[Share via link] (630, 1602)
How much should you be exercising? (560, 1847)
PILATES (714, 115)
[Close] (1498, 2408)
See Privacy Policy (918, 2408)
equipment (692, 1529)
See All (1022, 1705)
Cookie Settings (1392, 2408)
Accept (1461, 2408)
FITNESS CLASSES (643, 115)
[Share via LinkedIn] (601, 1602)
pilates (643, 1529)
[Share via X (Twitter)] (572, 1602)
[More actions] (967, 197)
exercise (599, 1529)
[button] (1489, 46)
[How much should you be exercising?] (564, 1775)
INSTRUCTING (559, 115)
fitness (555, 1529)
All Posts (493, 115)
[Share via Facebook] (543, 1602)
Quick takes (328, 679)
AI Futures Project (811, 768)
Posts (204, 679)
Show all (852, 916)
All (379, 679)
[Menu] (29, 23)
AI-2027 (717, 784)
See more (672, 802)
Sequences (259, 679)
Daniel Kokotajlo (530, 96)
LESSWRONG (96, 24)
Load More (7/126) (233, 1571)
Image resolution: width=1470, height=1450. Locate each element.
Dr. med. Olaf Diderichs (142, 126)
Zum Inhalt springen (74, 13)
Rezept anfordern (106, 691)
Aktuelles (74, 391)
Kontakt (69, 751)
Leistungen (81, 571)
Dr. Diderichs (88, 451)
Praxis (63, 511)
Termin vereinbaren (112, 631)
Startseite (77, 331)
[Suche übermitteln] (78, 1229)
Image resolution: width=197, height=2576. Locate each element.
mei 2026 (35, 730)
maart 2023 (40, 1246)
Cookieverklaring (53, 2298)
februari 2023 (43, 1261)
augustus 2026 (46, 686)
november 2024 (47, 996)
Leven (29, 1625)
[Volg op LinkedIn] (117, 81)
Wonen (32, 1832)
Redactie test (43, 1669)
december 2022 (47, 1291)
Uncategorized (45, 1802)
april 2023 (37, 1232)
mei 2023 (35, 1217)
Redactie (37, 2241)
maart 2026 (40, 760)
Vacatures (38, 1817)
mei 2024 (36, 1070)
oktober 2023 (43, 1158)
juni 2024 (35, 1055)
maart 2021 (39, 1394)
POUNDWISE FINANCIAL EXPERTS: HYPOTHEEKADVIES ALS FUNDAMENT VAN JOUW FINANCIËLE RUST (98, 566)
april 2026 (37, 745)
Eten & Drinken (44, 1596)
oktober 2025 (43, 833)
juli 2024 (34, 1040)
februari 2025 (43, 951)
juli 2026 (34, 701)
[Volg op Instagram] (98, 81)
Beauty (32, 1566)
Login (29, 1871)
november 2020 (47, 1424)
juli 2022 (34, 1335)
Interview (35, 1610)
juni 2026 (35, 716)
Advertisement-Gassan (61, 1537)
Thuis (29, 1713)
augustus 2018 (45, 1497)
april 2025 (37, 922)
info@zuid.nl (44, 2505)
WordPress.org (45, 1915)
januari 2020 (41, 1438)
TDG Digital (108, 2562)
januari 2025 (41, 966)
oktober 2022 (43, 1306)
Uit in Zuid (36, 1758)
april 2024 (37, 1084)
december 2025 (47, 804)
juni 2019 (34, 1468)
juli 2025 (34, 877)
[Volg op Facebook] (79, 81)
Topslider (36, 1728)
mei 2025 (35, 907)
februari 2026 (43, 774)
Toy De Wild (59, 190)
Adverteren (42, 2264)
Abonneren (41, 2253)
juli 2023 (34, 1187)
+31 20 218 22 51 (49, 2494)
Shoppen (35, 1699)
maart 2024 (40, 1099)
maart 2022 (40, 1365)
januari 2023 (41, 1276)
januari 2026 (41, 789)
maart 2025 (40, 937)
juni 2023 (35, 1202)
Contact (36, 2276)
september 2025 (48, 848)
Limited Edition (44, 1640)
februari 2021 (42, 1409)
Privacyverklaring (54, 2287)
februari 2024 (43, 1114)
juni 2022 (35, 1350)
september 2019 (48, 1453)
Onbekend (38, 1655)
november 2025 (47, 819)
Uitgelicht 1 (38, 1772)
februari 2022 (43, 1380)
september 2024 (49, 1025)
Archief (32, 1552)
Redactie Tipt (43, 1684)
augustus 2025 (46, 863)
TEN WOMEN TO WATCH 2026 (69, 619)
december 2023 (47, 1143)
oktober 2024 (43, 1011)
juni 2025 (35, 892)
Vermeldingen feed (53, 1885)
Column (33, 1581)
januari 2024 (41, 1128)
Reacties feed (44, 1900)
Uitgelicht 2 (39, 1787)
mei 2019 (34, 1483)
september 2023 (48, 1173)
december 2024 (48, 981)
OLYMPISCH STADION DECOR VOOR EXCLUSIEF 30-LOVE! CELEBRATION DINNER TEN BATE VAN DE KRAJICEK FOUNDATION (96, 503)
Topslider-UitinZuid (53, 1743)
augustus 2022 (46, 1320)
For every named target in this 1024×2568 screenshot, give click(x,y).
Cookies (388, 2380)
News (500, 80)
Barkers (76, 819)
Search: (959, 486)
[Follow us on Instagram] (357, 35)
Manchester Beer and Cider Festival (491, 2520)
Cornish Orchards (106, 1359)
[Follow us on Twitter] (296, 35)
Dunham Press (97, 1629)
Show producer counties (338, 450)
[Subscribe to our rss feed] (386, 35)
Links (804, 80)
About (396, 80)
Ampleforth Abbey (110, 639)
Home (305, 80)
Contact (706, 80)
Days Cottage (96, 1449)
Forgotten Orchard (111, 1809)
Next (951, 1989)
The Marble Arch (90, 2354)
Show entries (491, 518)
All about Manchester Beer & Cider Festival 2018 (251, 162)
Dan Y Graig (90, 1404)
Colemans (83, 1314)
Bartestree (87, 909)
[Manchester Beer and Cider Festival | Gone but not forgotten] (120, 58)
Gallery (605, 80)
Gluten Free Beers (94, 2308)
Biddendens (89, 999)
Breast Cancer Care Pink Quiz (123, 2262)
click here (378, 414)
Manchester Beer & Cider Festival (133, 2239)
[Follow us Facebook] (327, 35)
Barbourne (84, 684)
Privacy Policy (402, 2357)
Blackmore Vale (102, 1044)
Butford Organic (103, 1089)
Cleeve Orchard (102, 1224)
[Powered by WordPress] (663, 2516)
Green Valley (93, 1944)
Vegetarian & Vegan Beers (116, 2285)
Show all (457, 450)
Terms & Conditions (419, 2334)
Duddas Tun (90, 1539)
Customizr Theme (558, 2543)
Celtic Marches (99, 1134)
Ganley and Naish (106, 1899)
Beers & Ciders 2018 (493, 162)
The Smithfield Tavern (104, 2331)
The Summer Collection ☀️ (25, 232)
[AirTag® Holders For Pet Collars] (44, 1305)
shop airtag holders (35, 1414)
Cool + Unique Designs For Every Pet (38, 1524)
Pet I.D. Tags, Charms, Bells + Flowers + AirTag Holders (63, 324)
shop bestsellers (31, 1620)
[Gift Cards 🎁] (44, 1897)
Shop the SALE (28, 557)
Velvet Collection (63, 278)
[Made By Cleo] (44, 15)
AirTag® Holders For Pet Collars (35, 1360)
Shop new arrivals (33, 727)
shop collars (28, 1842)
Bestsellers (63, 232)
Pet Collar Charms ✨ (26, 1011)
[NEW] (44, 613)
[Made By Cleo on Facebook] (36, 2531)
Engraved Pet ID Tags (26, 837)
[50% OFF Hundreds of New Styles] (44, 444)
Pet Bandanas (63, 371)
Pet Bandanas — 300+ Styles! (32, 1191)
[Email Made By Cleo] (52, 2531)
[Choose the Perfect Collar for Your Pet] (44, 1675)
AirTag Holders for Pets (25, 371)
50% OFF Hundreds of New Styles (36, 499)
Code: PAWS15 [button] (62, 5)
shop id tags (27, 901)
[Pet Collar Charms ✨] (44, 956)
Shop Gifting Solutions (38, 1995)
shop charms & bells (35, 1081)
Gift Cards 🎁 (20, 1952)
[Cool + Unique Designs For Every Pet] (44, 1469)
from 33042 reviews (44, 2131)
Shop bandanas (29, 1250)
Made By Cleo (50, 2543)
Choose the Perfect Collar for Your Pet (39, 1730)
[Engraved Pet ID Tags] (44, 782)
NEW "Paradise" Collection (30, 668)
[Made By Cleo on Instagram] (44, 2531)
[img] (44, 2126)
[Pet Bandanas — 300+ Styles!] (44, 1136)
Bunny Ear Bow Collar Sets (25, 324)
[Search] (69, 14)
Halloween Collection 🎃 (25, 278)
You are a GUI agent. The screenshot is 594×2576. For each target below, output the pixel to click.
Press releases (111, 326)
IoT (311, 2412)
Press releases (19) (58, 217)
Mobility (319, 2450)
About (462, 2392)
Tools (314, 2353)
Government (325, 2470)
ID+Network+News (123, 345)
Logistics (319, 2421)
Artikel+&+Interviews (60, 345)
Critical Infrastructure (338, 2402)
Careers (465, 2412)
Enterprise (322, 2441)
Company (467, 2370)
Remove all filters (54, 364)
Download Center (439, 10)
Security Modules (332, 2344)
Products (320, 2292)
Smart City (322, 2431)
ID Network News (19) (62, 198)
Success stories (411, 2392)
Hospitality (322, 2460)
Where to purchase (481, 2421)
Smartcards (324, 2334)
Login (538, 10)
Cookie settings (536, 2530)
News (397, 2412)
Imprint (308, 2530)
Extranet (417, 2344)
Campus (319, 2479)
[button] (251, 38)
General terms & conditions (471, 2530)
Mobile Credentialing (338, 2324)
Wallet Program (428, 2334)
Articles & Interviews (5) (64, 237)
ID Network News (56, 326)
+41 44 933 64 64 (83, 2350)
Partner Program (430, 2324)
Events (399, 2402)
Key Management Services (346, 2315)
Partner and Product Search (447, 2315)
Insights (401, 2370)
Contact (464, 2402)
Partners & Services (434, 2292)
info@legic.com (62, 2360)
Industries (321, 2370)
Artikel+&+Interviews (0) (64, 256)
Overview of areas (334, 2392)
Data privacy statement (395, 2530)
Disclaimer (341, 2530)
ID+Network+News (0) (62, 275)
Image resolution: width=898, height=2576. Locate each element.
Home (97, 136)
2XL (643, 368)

## [What is needed]
Please give back, exactly as it stands above, the stretch from the line with "maart 2022 (40, 1365)" through the line with "Cornish Orchards (106, 1359)", and no line outside it.

## [Solution]
maart 2022 (40, 1365)
januari 2023 (41, 1276)
januari 2026 (41, 789)
maart 2025 (40, 937)
juni 2023 (35, 1202)
Contact (36, 2276)
september 2025 (48, 848)
Limited Edition (44, 1640)
februari 2021 (42, 1409)
Privacyverklaring (54, 2287)
februari 2024 (43, 1114)
juni 2022 (35, 1350)
september 2019 (48, 1453)
Onbekend (38, 1655)
november 2025 (47, 819)
Uitgelicht 1 (38, 1772)
februari 2022 (43, 1380)
september 2024 (49, 1025)
Archief (32, 1552)
Redactie Tipt (43, 1684)
augustus 2025 (46, 863)
TEN WOMEN TO WATCH 2026 (69, 619)
december 2023 (47, 1143)
oktober 2024 (43, 1011)
juni 2025 (35, 892)
Vermeldingen feed (53, 1885)
Column (33, 1581)
januari 2024 (41, 1128)
Reacties feed (44, 1900)
Uitgelicht 2 (39, 1787)
mei 2019 (34, 1483)
september 2023 (48, 1173)
december 2024 (48, 981)
OLYMPISCH STADION DECOR VOOR EXCLUSIEF 30-LOVE! CELEBRATION DINNER TEN BATE VAN DE KRAJICEK FOUNDATION (96, 503)
Topslider-UitinZuid (53, 1743)
augustus 2022 (46, 1320)
For every named target in this 1024×2568 screenshot, give click(x,y).
Cookies (388, 2380)
News (500, 80)
Barkers (76, 819)
Search: (959, 486)
[Follow us on Instagram] (357, 35)
Manchester Beer and Cider Festival (491, 2520)
Cornish Orchards (106, 1359)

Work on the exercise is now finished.